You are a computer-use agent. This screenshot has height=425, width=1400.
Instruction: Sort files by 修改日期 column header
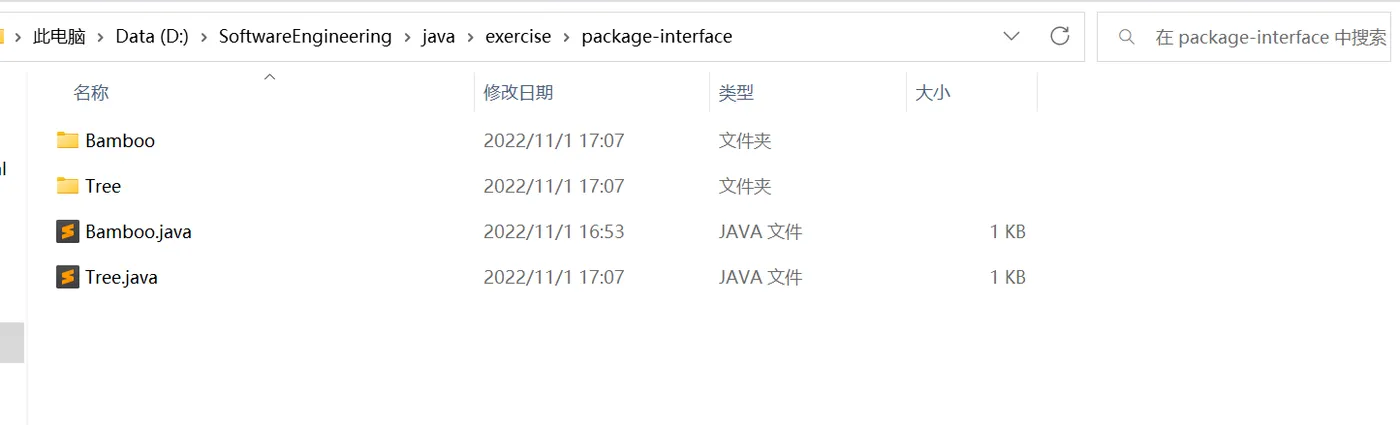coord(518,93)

┄┄┄┄┄┄┄┄┄┄

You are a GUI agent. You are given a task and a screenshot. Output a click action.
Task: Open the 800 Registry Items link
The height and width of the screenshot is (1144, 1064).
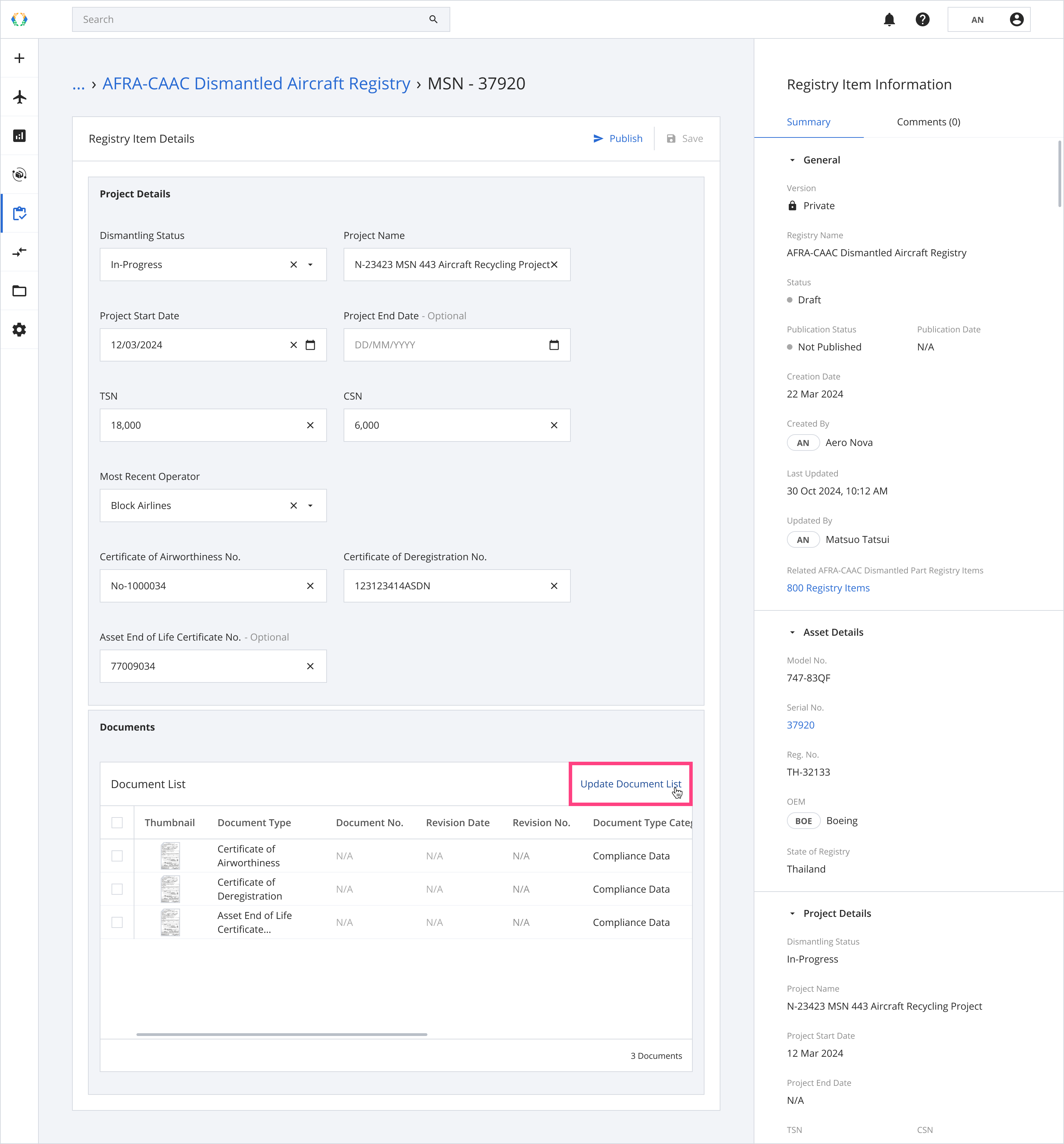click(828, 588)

┄┄┄┄┄┄┄┄┄┄

■ **What the task requires**
Rewrite the listing, starting at the line that has "You are a computer-use" and ending after the line that has "coord(518,93)", with "column header" swapped for "column heading" and nothing else changed. Leave the pictures out.

■ **Result**
You are a computer-use agent. This screenshot has height=425, width=1400.
Instruction: Sort files by 修改日期 column heading
coord(518,93)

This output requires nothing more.